Re: Devanagari and Subscript and Superscript from Philippe Verdy on 2015-12-16 (Unicode Mail List Archive)

From: Philippe Verdy <verdy_p_at_wanadoo.fr>
Date: Thu, 17 Dec 2015 02:50:09 +0100

2015-12-16 19:16 GMT+01:00 Doug Ewell <doug_at_ewellic.org>:

> The ones you suggest are stateful; they affect the rendering of
> arbitrary amounts of subsequent data, in a way reminiscent of ECMA-48
> ("ANSI") attribute switching, or ISO 2022 character-set switching.
> Unicode tries hard to avoid encoding such things.

You can try as hard as you want, there are cases where it is impossible to
avoid stateful encoding if we want to avoid desunifications, or even for
some characters that cannot even work without stateful analysis.

And this is not solved just by style markup when that "style" is in fact
completely semantic. The situation must be taken into account with more
care :

- For example, the superscript Latin letter o, aka "ordinal masculine",
which is not just a superscript but a notation adding the semantics of a
abbreviation for the final letters, linked to the other letters before it,
the whole being semantically a single word: the superscript style does not
create such attachment, it creates a separate "word" inside it, so it was
disunified from the letter o.

- But it is not a good practive to encode in Unicode things that are just
styles without clear semantics (so encoding SUB/SUP is really a bad idea).

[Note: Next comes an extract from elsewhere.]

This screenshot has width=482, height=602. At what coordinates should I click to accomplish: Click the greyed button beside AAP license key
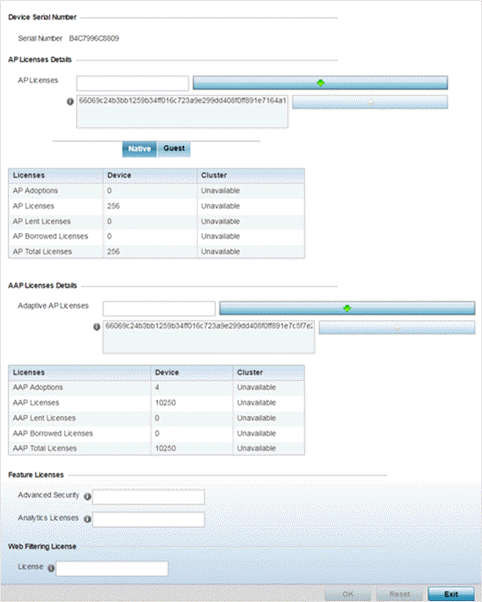click(397, 327)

- On the opposite it is simply impossible to work with Egyptian hieroglyphs
as the default clusters are clearly insufficient to create ANY kind of
plain-text: you need extra markup to add the necessary semantic, not style,
and this markup should be encodable as plain-text without external markup
for the presentation when this presenation is fully semantic and clear
(e.g. the Egyptian "cartouche" for names of kings).
- Similar issue occur with SingWriting and other scripts that DO require
always a complex (non-linear) layout where basic clusters are clearly
insufficient in ALL texts, meaning that the characters that were encoded
are almost **useless** in all plain-text documents: you need extra "format"
characters to create some form of orthographic rule, independantly of the
style or from an external markup language.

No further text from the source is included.